Riva Fisher has a tattoo of Mt Currie running along the length of her ring finger.
“What did your parents say?” I ask.
“They loved it.”
It’s the view from the house she grew up in.
When she was 18, the Pemberton-raised Fisher spent her first year of University in New Zealand, where her father, Dr Hugh Fisher, hails from.
She was crushingly homesick – which surprised her. Small towns can be oppressive to grow up in, and when Riva was growing up here, Pemberton was capital S small. Everyone knew everyone’s business. “I remember getting home one day and my parents saying, ‘You weren’t wearing your helmet when you were riding your bike.’ Someone had seen me and called them.”
But any feeling of oppressiveness lifted when, having just returned from New Zealand, she was diagnosed with a brain tumour. She had just turned nineteen. “Any earlier and I would still have been in the Make-a-Wish Foundation and I could have met Taylor Swift,” she jokes.
There was no chance of hiding away from the world, even after a course of steroids added 30 pounds of water weight, mostly to her face. (“It was amazing. It gave me the nicest skin I’ve ever had.”)
“This community really wrapped us up,” she says. “It’s definitely been a big part of my recovery. It was just staggering to see how caring this community was.
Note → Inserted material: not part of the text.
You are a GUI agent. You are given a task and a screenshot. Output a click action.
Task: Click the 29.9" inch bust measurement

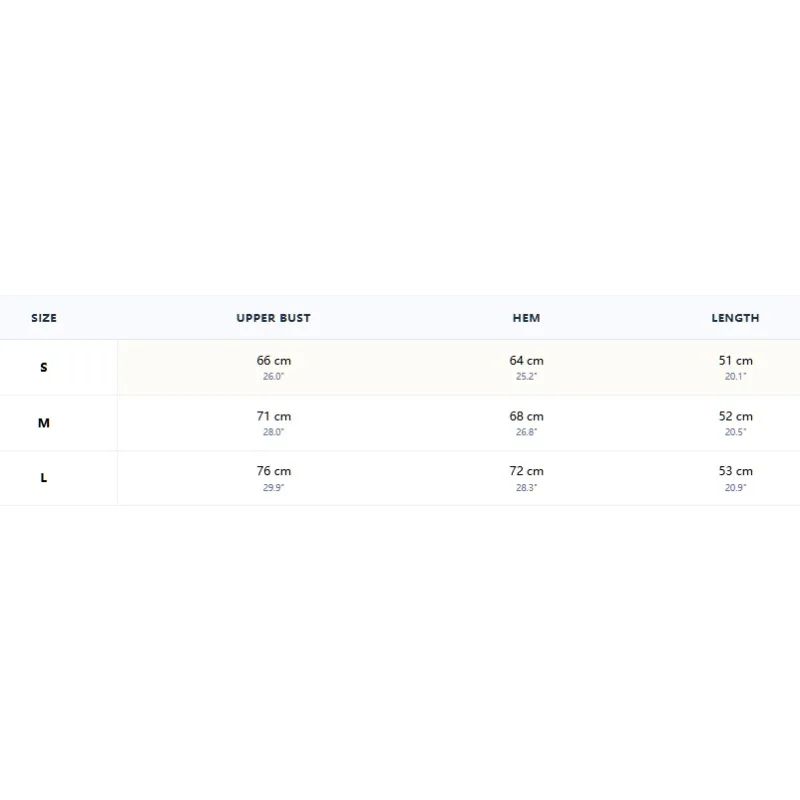tap(273, 488)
It was really beautiful, and I think that’s definitely part of why my mom is putting this show on, as a thank you to Pemberton for doing that, for me.”
Three years on, the tumour has re-presented and another round of surgery and treatment had to be scheduled into this summer.
Imagining the chemo would knock her flat, Riva’s mom Hillary Downing thought to host a little event, conspiring to bring a New Orleans honky-tonk swamp-boogie band, the Deslondes, to play (their only Canadian gig) at the Pemberton Downtown Community Barn, this Friday night.
Riva met the band last year, after Hillary had heard them interviewed on Q. “She said, you have to go see them.”
She did, and that night, after the show, as a result of Riva’s innate friendliness, the band of “perfect southern American boys” ended up in Riva’s boyfriend’s backyard, drinking moonshine and home brew.
When the Deslondes came back to Vancouver in September to open the sold-out Old Crow Medicine Show at the Orpheum, Riva offered them a place to crash, in exchange for tickets.
Now, they’re coming to Pemberton for a one-off, special show, and sleeping (naturally) in the Downing/Fishers’ backyard.
“They’ve just released an album and it’s already hugely successful. It’s such great music. Really fun to dance to,” she says. “I’m excited for this event and to give back to the community, so I’m really hoping everyone will come out. ”
The event is being supported by the Pemberton Canoe Club, who are just back from another rousing Alcan Dragonboat Festival.
One surprise victory from the weekend saw an alumni team of former paddlers come together. Riva organized the reunion crew as a birthday surprise for her dad, the coach and instigator of Pemberton’s paddling scene. “It was a crew of kids from the last 20 years of his coaching. Some of these kids hadn’t been in a boat for 15 years. The boat was steered by the original steersman from the very first year that the team ever existed. And they won! My dad was so happy. It was, actually, I think the nicest thing I’ve ever done.”
Such acts seem to run in the family. Long may it be so.
The Barnstorm with the Deslondes takes place at the Pemberton Community Barn on Friday, July 10, from 7:30pm – 10:00pm. Food vendors, beer, wine. Tickets are $10 from Mt Currie Coffee Co (in Whistler and Pemberton), the Pemberton Esso and the Bike Co. Donations welcome. Proceeds will go to the Brain Tumour Foundation of Canada to support their ongoing research.